▶ **PROBLEM STATEMENT**: Please copy, exactly as they appear below, the lines from the one containing "Given: Start 屏幕录制 screen recording" through the one containing "2542x1456 pixels.".
= Beginning of Section =
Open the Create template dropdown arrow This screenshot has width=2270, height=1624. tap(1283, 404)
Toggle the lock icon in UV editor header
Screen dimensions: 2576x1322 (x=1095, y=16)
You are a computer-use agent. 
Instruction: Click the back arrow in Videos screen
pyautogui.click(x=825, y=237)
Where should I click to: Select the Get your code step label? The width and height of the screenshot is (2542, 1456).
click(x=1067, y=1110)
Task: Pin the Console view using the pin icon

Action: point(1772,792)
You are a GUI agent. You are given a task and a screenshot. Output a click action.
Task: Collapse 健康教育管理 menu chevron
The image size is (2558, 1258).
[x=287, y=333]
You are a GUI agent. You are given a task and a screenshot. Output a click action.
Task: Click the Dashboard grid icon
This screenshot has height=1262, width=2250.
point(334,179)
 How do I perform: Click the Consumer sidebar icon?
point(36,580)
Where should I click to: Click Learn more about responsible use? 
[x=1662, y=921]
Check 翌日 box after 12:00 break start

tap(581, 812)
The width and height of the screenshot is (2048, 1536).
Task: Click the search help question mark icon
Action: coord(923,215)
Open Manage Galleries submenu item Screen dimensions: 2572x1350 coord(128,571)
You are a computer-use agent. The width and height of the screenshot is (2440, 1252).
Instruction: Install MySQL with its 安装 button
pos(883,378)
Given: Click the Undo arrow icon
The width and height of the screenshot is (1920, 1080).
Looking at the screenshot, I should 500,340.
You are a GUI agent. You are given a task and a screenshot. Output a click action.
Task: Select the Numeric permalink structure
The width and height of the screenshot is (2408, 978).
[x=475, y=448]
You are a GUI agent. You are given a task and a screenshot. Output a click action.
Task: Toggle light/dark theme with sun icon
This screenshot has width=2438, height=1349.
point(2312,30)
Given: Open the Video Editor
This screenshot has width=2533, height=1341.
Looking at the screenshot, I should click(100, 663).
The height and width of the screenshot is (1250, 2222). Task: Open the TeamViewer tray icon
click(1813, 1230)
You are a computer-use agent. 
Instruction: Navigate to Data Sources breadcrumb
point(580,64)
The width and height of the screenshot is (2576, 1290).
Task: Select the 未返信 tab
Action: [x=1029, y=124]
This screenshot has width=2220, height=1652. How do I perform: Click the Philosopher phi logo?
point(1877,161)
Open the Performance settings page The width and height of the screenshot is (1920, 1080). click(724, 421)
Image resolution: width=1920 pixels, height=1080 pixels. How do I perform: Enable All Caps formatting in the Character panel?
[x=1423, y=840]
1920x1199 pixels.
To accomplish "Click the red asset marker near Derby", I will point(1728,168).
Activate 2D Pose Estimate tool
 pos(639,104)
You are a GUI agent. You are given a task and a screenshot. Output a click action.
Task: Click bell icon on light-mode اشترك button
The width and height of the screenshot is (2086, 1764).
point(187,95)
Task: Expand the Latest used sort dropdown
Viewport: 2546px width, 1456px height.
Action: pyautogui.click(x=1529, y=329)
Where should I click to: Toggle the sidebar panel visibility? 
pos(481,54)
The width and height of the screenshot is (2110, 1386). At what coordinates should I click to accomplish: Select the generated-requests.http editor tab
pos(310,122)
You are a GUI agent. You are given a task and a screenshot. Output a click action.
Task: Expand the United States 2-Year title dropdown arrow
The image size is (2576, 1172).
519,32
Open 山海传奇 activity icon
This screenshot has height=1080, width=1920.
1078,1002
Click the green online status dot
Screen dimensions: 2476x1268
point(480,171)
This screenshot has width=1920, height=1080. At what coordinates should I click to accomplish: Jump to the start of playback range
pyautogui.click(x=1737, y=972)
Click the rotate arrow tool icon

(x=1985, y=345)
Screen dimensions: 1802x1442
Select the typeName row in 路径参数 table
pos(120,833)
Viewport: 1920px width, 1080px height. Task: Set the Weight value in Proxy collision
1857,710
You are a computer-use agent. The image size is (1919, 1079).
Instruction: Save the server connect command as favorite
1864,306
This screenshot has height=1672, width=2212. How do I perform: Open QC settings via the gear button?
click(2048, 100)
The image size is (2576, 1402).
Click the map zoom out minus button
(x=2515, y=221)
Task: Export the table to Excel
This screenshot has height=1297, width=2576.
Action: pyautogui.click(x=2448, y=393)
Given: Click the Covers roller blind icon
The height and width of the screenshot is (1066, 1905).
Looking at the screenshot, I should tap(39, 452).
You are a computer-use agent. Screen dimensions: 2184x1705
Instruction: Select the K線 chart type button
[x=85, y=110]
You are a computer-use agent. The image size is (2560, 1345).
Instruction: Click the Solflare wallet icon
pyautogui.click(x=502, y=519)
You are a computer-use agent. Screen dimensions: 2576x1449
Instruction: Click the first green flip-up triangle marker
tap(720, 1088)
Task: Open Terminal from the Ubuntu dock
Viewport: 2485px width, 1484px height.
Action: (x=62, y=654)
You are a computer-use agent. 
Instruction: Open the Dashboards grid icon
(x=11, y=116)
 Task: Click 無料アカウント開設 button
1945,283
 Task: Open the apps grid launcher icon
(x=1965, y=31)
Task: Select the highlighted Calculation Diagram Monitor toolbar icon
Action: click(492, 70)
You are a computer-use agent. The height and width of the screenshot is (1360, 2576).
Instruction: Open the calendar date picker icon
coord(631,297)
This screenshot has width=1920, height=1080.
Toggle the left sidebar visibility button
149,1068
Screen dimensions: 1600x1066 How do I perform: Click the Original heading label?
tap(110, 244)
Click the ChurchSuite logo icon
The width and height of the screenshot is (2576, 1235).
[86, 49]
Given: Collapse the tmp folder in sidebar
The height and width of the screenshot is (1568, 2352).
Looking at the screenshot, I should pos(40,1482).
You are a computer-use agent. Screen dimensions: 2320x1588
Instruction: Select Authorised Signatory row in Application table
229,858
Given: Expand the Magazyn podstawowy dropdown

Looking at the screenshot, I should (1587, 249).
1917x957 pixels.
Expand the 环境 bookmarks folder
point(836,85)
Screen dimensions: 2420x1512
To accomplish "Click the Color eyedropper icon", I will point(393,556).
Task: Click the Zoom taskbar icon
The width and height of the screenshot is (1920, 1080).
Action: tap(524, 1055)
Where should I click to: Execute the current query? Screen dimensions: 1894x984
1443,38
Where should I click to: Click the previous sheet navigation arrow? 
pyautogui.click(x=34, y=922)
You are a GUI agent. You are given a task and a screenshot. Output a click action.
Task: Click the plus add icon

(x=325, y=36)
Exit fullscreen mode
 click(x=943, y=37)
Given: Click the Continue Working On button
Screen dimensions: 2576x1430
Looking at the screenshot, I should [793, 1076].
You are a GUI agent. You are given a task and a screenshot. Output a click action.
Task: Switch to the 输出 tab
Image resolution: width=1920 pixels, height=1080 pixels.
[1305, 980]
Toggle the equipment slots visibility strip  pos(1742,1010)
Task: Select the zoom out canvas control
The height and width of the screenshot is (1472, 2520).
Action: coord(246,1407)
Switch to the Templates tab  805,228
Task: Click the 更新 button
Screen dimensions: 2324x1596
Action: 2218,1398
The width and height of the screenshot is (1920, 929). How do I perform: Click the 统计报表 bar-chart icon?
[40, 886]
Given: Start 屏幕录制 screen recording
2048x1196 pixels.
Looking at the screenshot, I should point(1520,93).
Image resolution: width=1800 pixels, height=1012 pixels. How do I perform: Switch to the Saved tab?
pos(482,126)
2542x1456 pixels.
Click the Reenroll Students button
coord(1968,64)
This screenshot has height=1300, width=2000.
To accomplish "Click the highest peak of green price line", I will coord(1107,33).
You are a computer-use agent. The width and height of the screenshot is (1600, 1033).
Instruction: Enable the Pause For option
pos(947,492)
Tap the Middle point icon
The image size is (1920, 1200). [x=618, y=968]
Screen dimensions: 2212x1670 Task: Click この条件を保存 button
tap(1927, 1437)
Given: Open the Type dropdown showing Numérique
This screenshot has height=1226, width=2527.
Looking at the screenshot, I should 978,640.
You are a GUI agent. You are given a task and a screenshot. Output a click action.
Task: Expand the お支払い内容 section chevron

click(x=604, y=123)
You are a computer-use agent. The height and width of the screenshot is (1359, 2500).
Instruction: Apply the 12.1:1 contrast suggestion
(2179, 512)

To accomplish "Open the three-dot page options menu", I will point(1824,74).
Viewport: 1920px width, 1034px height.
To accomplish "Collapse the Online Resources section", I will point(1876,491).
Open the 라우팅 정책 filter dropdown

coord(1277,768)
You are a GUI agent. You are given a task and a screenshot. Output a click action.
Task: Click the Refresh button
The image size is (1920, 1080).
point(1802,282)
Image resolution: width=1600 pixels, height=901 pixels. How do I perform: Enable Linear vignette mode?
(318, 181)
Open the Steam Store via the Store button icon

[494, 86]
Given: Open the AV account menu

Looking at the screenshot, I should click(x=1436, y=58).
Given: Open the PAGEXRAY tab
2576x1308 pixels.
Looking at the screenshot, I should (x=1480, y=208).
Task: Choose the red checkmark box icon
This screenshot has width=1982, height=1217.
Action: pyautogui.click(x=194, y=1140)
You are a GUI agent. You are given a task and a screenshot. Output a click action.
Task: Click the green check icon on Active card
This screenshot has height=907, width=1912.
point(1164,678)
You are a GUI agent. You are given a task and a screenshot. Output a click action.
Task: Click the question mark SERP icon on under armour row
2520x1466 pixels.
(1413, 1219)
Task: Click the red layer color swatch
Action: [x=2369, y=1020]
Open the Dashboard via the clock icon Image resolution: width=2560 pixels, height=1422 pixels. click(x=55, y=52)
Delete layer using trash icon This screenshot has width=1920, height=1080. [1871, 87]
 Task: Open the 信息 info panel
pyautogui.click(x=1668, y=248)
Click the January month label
= End of Section =
▶ **RESPONSE TO THE TASK**:
Given: Start 屏幕录制 screen recording
2048x1196 pixels.
Looking at the screenshot, I should point(1520,93).
Image resolution: width=1800 pixels, height=1012 pixels. How do I perform: Switch to the Saved tab?
pos(482,126)
2542x1456 pixels.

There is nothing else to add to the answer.